CIS490/training/trainer/_data.py

"""Dataset loaders for the trainer.

Two flavors matching the model input kinds:

  load_summary(...)   → (X[N,F] float32, y[N] int64, meta_df)
                        from features_window_v1.parquet
  load_tensor(...)    → (X[N,C,T] float32, mask[N,C,T] bool,
                          y[N] int64, meta_df)
                        from tensor_window shards (one .npz per episode)

Both return episode-level metadata (episode_id, host_id, profile,
sample_name) that the split machinery needs.

Tensor data can be huge (~12 GB at the full dataset). For this reason:

  - load_tensor() supports lazy mode (returns a generator over batches)
  - load_tensor(..., max_episodes=N) for smoke tests
  - the trainer can choose RAM vs disk based on data size
"""
from __future__ import annotations

import json
from dataclasses import dataclass
from pathlib import Path

import numpy as np
import pyarrow.parquet as pq


@dataclass
class SummaryData:
    X: np.ndarray              # (N, F) float32
    y: np.ndarray              # (N,) int64
    feature_names: list[str]
    episode_id: list[str]
    host_id: list[str]
    profile: list[str]
    sample_name: list[str]
    t_center: np.ndarray | None = None


@dataclass
class TensorData:
    X: np.ndarray              # (N, C, T) float32
    mask: np.ndarray           # (N, C, T) bool
    y: np.ndarray              # (N,) int64
    channel_names: list[str]
    episode_id: list[str]
    host_id: list[str]
    profile: list[str]
    sample_name: list[str]
    t_center: np.ndarray | None = None


def load_summary(window_parquet: Path, schema_path: Path) -> SummaryData:
    """Read the entire features_window_v1.parquet into RAM.

    For a multi-GB parquet on a small box, pass column subsets via
    pyarrow's dataset.dataset(...) instead. For this project we expect
    < 5 GB summary parquet which fits in 32 GB workstation RAM.
    """
    schema = json.loads(schema_path.read_text())
    feat_names = schema["feature_names"]
    columns = feat_names + ["phase", "episode_id", "host_id",
                            "profile", "sample_name", "t_center_s"]
    tbl = pq.read_table(window_parquet, columns=columns)
    cols = {n: tbl.column(n).to_numpy(zero_copy_only=False) for n in columns}
    X = np.column_stack([cols[n] for n in feat_names]).astype(np.float32)
    y = cols["phase"].astype(np.int64)
    return SummaryData(
        X=X, y=y, feature_names=feat_names,
        episode_id=list(cols["episode_id"]),
        host_id=list(cols["host_id"]),
        profile=list(cols["profile"]),
        sample_name=list(cols["sample_name"]),
        t_center=cols["t_center_s"].astype(np.float64),
    )


def load_tensor(shards_root: Path, *, max_episodes: int | None = None
                 ) -> TensorData:
    """Load all tensor shards into RAM as one big (N, C, T) array.

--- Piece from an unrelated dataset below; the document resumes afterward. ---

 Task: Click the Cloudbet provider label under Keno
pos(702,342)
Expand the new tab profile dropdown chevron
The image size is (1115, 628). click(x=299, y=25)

    Each shard is a .npz with keys:
      X, mask, y, t_center, episode_id, host_id, profile, sample_name,
      channel_names (only stored once per shard)

    For datasets larger than RAM, use load_tensor_lazy() instead.
    """
    paths = sorted(Path(shards_root).rglob("*.npz"))
    if max_episodes is not None:
        paths = paths[:max_episodes]
    if not paths:
        raise FileNotFoundError(f"no tensor shards under {shards_root}")

    Xs, Ms, ys = [], [], []
    epi_ids, hosts, profs, samples, centers = [], [], [], [], []
    channel_names: list[str] | None = None

    for p in paths:
        with np.load(p, allow_pickle=True) as f:
            if channel_names is None:
                channel_names = list(f["channel_names"])
            n_w = f["X"].shape[0]
            if n_w == 0:
                continue
            Xs.append(f["X"])
            Ms.append(f["mask"])
            ys.append(f["y"])
            centers.append(f["t_center"])
            # Each shard's metadata is per-episode (1 value broadcast over its
            # n_w windows).
            epi_ids.extend([str(f["episode_id"])] * n_w)
            hosts.extend([str(f["host_id"])] * n_w)
            profs.extend([str(f["profile"])] * n_w)
            samples.extend([str(f["sample_name"])] * n_w)

    X = np.concatenate(Xs, axis=0)
    M = np.concatenate(Ms, axis=0)
    y = np.concatenate(ys, axis=0).astype(np.int64)
    t = np.concatenate(centers, axis=0).astype(np.float64)
    return TensorData(
        X=X.astype(np.float32, copy=False),
        mask=M, y=y, channel_names=channel_names or [],
        episode_id=epi_ids, host_id=hosts, profile=profs, sample_name=samples,
        t_center=t,
    )